▸ **EXCERPTED TEXT**
Re: Praying for the Devil

Posted: Sat Jun 11, 2016 11:11 am
by steve7150
He was created by God to act how he does, and does not choose to act so, but was made so.

So God tells us not to lie/murder/deceive/destroy and commit other sins but he creates an entity to do exactly that even though it is contrary to God's character?

Re: Praying for the Devil

Posted: Sat Jun 11, 2016 11:54 am
by Singalphile
I think it's a sweet sentiment for a child (or adult, I guess) to pray for (not against) the devil ... but probably misguided.

What exactly would such a prayer consist of? If he is "the adversary", whether currently detained in "the abyss" or not, then I guess a prayer for him would consist of asking that that he will no longer be an adversary (which some Christian restorationists/universalists think will happen whether or not you pray for it, anyway). I guess one could also pray that God will have some mercy on him.

Re: Praying for the Devil

Posted: Fri Jun 17, 2016 3:59 pm
by remade
Heard this passage in a sermon, and it reminded me of this topic:
For if God did not spare angels when they sinned, but cast them into hell and committed them to chains of gloomy darkness to be kept until the judgment (2 Peter 2:4 ESV)

▸ **DATA EXCERPT**

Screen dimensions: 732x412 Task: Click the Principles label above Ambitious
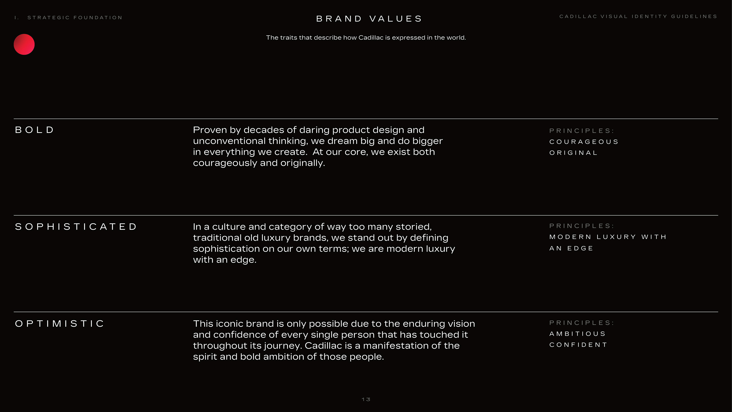point(581,323)
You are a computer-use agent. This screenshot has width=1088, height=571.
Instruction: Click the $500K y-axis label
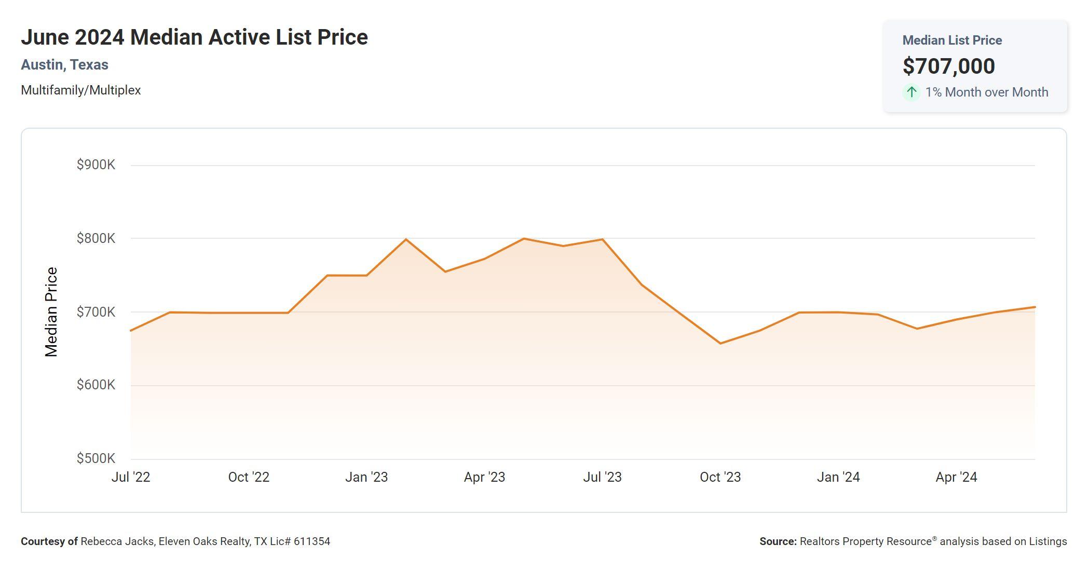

▸ **TASK TO COMPLETE**
Translate this sentence from the forum thread on praying for the devil into Spanish: "I guess one could also pray that God will have some mercy on him."

▸ **CORRECT RESPONSE**
Supongo que uno también podría orar para que Dios tenga algo de misericordia de él.